Task description
Only the lines from the one containing "You are a computer-use agent." through the last line of the data below belong in your answer, copied exactly and without pictures.

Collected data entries
* * * * * * * * *

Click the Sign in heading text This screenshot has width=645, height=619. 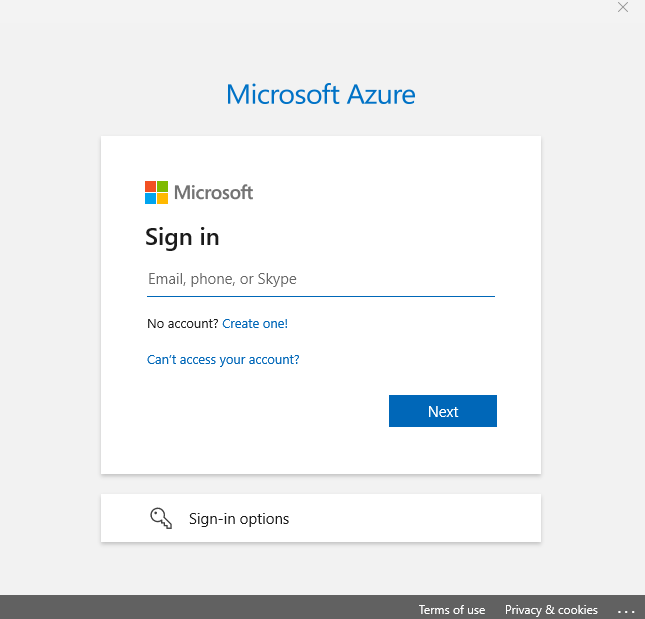(182, 238)
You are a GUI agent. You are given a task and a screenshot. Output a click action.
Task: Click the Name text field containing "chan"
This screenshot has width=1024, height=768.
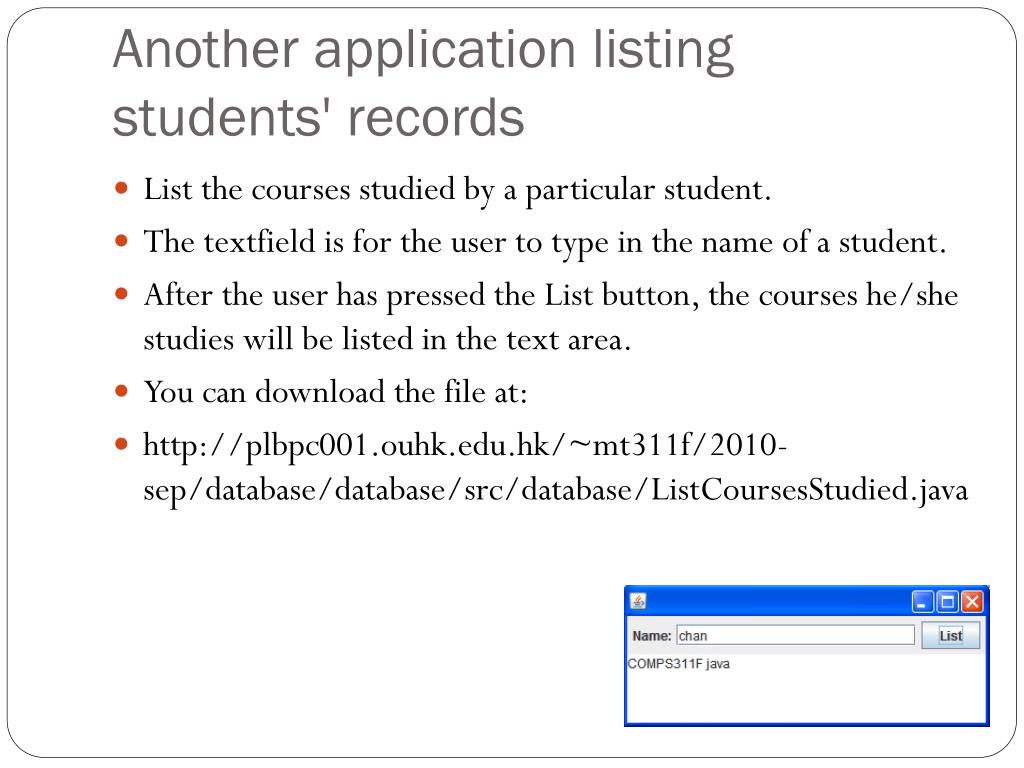[x=795, y=635]
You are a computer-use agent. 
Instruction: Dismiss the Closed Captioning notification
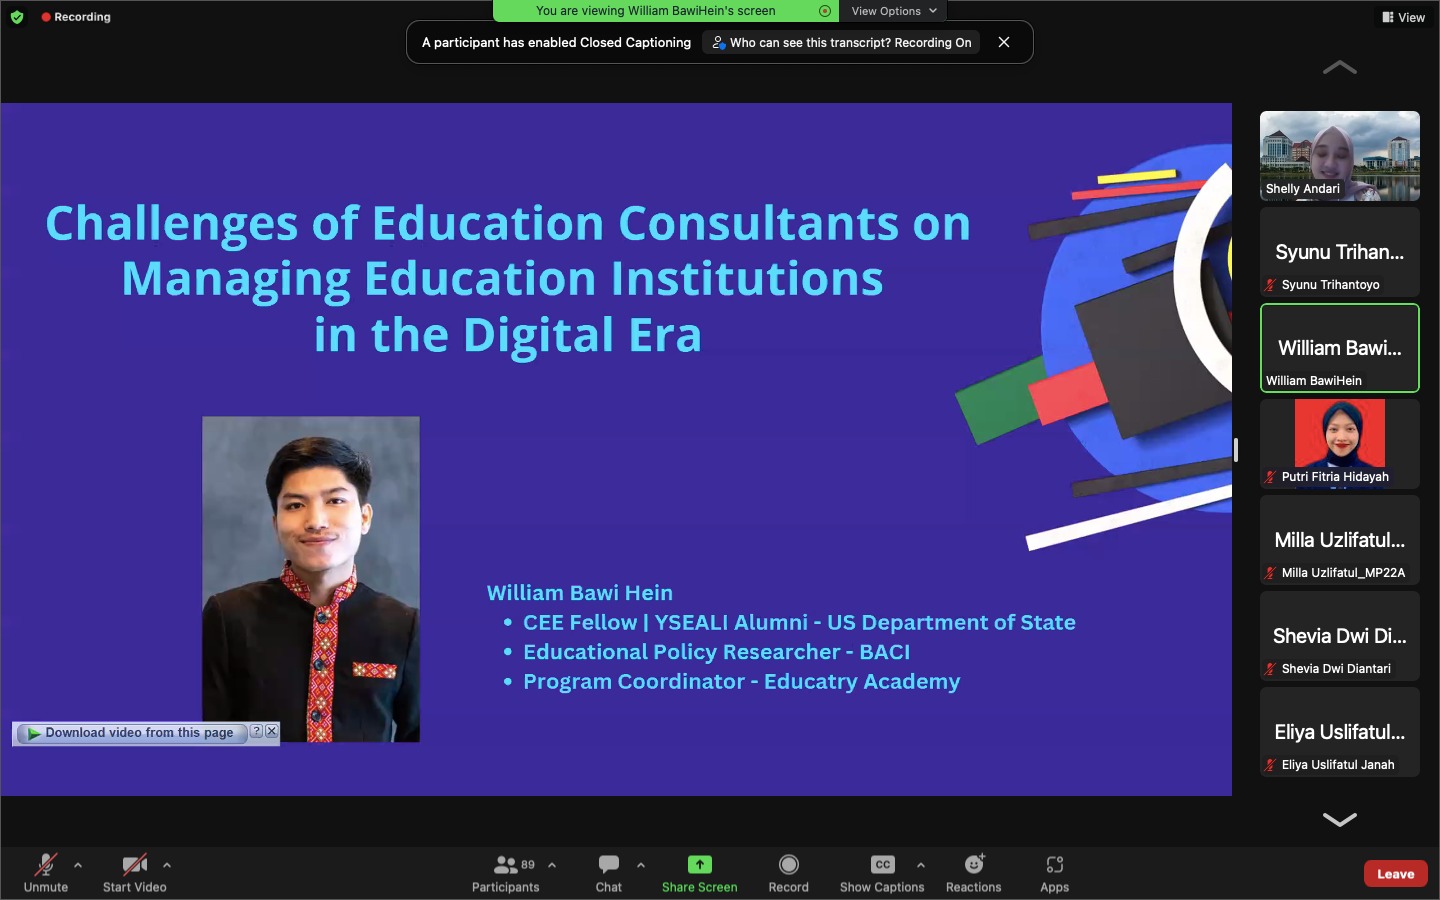click(x=1004, y=42)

* * * * * * * * *

Response
You are a computer-use agent. 
Instruction: Dismiss the Closed Captioning notification
click(x=1004, y=42)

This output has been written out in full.